Sunday, November 8, 2009

A Little Perspective

After seeing "Capitalism: A Love Story" I needed a little space, a little breathing room. I spent the day on top of Overlook Mountain in the Catskills.
I thought I'd share it with you.


nocomme1 said...

You would have been better served by going to Venzuela for a few days to get some perspective.

Susan said...

How unpleasant.

This constant either/or that you insist upon, with the current evil preferable to the evil somewhere else, leaves no opportunity for the third possibility:
Government designed as the founders of this country imagined it.

Citizen-legislators. No career politicians. No lobbyists. Government FOR, of and by the people.

That doesn't exist here and don't bother telling me how great this country is. It can be great. It has been. It is not.

Poverty is rampant. You and I know from experience that we cannot make ends meet while working "professional' jobs. The next generation enters the workforce (maybe) carrying a hundred thousand dollar student loan debt. Our parents struggle to make ends meet and people who saved carefully for retirement have nothing.

But there is a one percent segment of the population enjoying a lovely lifestyle made even lovelier courtesy of the Reagan-era
tax cuts.

The middle class, a creation of post World War II and something we thought we could at least be sure of achieving, is disappearing.
And neither you nor I, nor just about anyone else, are making that top one percent.

So how you can defend this system escapes me.

But just the same, I'd rather have you run for office than the current crop of crooks. You, at least, have convictions.

nocomme1 said...

If you think the founders would approve of the massive government that we now have (which is growing even as I type this) then you really need to go back and reread the history you have obviously forgotten.

As far a career politicians as opposed to citizen politicians: I used to be opposed to term limits. If the founders had wanted them they probably would have written them into the Consititution. They didn't. Also, my initial impulse is that if people want to keep voting for nightmares like Barney Frank and Chris Dodd, they should have that right. But lately the damage these careerists have been doing has been swaying my feelings. The founders didn't anticipate this aristocracy of the political class and if they saw what was going on now I'm thinking term limits would be high on their to-do list. I'm for them.

As far as the poverty rate, it is still too high and even with all the problems in this country it has been going down for decades.

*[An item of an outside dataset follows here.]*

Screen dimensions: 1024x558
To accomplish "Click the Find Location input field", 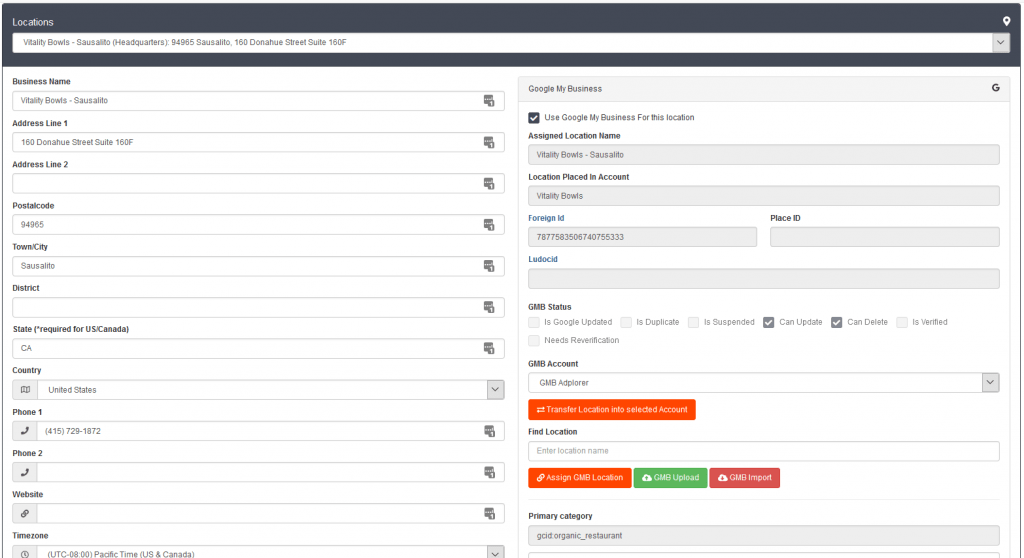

As far as tax cuts: poor people pay virtually no federal taxes. The rich pay a wildly disprortionate percentage of the tax bill. I don't see how confiscating more of their money is going to help the poor; especially since many of "the rich" are really small businesses. It will help dirtbag politicians get back in office by saying they are sticking it to "rich guys."

And yes, going to Venezuela would be unpleasant...especially if you disagree with the govt.

Pauline said...

Sometimes distance helps give you a different perspective... but then you have to go back to the valley.

Some of what happens in politics makes you wonder what, exactly, the founding fathers did have in mind. TJ apparently warned his compatriots, "If the American people ever allow private banks to control the issue of their money, first by inflation and then by deflation, the banks and corporations that will grow up around them (the banks) will deprive the people of their property until their children will wake up homeless on the continent their fathers conquered."

Susan said...

That's pretty interesting. They saw the possibility even then. And still we continued on with exactly that strategy.

Nocomme1, read again. I didn't say anything about the founding fathers approving of massive government. You said that.
I said government for, of and by the people.

nocomme1 said...


"Nocomme1, read again. I didn't say anything about the founding fathers approving of massive government. You said that.
I said government for, of and by the people."

...which they didn't think could be accomplished with a ginormous centralized government. If they had they wouldn't have institutionalized states and federalism.

And I'm not a big fan of the Federal Reserve. By the way, it was created in 1913 by Progressive Democrat President Woodrow Wilson.